I slept well despite the loud noise from the frogs, insects, owls, and nearby train track. I used my new Therm-a-rest RidgeRest SOlite sleeping pad that I recently bought at the REI garage sale.  I think I will be even happier with its performance when it is cold out, as reflecting body heat back to you is it’s main selling point.  I awoke to the sun starting to rise around 6am, but waited for my alarm at 7am to actually get up.  I packed everything up in less than 30 minutes, and then went to the shower house. I figured out how to get cooler water in the shower, so my shower was pretty refreshing.  Then I dried my hair and put on some nicer clothing for my consulate visit.

I left the park around 8:30am. Waze said my drive would be 55 minutes and traffic was not bad so I stopped at a Chick-fil-a 3 miles away from the consulate for breakfast.  The Chick-fil-a was actually really good. This was a pleasant surprise as other Chick-fil-as in Texas have been disappointing.

I was also surprised to find free garage parking when I arrived at the consulate.  I waited in my car until 9:55am and then went into the building.  After signing in with lobby security (and showing my drivers license), I went to the 11th floor.

My first appointment was not until 10:25am, but my first set of applications were taken when I arrived and the second set (10:50am appointment) was taken soon after.  The second set came back pretty quickly, and the first set came back around 11:10am.
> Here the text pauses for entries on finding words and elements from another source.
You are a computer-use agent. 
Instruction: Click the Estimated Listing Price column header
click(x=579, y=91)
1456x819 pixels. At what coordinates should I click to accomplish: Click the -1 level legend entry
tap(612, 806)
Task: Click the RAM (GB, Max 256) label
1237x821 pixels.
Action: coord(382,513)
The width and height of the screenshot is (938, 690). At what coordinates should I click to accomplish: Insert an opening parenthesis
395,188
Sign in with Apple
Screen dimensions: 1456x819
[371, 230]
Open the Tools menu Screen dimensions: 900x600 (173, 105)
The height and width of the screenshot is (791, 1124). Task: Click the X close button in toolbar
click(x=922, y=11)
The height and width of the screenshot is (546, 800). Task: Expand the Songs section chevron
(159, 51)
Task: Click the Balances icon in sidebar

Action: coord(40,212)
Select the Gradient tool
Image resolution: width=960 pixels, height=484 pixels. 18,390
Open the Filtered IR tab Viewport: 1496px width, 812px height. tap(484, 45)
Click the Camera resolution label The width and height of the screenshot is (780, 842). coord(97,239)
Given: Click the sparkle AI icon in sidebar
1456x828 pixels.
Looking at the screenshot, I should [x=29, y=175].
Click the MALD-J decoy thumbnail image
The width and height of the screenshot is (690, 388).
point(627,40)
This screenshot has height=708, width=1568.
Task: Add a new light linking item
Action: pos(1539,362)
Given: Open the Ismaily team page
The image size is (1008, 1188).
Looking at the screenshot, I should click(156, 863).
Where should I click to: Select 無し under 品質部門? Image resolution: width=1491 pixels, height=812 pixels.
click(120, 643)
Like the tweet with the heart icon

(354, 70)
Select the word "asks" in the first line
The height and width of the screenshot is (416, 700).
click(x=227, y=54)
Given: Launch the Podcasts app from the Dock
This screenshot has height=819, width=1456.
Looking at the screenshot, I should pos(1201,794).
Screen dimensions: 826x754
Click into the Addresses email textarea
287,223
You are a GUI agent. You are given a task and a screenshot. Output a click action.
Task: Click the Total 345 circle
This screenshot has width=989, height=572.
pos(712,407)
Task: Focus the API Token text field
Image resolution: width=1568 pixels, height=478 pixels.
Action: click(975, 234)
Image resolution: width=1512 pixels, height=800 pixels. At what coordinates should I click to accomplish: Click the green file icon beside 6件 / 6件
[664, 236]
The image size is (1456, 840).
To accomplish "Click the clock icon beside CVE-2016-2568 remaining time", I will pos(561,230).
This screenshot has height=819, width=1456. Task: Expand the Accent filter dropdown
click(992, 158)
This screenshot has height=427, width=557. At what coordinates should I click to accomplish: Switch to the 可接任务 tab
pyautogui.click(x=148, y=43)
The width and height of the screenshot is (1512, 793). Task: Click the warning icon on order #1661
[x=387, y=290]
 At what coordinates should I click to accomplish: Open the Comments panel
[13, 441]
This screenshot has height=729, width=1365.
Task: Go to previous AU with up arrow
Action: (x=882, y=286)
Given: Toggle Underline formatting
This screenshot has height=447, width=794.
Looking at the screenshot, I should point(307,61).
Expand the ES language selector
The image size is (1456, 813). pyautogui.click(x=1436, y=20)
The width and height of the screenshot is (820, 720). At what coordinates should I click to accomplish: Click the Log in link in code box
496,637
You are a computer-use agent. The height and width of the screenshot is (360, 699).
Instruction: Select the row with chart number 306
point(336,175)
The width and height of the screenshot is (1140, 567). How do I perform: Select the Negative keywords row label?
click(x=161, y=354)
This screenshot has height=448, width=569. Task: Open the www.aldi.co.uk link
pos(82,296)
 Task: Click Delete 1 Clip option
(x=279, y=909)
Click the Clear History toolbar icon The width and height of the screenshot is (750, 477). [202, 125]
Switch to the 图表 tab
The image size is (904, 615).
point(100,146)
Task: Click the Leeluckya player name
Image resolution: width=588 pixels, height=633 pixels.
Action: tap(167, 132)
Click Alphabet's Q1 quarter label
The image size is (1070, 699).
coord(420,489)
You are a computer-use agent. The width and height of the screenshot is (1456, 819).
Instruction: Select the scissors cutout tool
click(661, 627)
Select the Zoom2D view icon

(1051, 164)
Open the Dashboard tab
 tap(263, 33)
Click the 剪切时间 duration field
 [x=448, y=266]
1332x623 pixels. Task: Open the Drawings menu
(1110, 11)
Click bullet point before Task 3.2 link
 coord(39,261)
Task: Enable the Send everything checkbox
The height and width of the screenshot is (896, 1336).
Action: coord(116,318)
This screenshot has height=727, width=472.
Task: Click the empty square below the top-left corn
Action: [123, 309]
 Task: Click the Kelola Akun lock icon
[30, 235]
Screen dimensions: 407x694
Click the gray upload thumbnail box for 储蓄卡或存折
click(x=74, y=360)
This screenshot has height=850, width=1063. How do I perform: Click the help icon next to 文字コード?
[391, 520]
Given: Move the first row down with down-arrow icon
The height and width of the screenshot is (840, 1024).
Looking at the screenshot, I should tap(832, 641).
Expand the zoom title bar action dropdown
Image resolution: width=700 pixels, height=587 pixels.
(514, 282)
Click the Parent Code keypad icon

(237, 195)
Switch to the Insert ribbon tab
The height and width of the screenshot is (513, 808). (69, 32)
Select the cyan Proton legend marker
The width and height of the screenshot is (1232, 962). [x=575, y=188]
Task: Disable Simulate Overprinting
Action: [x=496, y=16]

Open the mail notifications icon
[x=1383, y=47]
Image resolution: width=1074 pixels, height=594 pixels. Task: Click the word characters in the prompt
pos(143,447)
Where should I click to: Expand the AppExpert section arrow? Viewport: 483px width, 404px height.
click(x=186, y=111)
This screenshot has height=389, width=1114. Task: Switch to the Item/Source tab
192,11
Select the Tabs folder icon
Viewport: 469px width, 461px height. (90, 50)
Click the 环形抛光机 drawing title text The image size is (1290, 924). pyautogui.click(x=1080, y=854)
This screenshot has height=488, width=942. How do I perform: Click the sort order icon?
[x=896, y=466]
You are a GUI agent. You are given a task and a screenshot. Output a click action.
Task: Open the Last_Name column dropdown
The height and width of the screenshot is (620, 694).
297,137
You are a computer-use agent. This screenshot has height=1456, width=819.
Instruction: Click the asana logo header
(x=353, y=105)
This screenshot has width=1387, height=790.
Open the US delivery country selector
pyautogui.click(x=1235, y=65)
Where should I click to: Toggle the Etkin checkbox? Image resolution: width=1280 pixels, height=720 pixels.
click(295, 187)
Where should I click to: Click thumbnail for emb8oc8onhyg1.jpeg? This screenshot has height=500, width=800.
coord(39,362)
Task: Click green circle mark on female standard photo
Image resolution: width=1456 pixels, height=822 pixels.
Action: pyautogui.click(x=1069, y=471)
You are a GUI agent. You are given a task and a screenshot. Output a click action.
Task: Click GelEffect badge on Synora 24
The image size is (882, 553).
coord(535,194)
I waited a bit, and then inquired whether I could submit the remaining two applications (11:10am appointment). They had forgotten I had these final two, and quickly processed them. All of the visas were done by 11:45am. Interestingly, the visas take up a full page in your passport and have your picture.

 Applications and passports

The drive back to Austin was pretty stressful due to heavy, intermittent rain showers.  I actually had to get off at an exit and rest for a while when the visibility got too bad.  I still got back to Austin around 3:30pm, unloaded my car, and unpacked (including hanging up the tent to dry on the tent handing nails we nailed into our ceiling).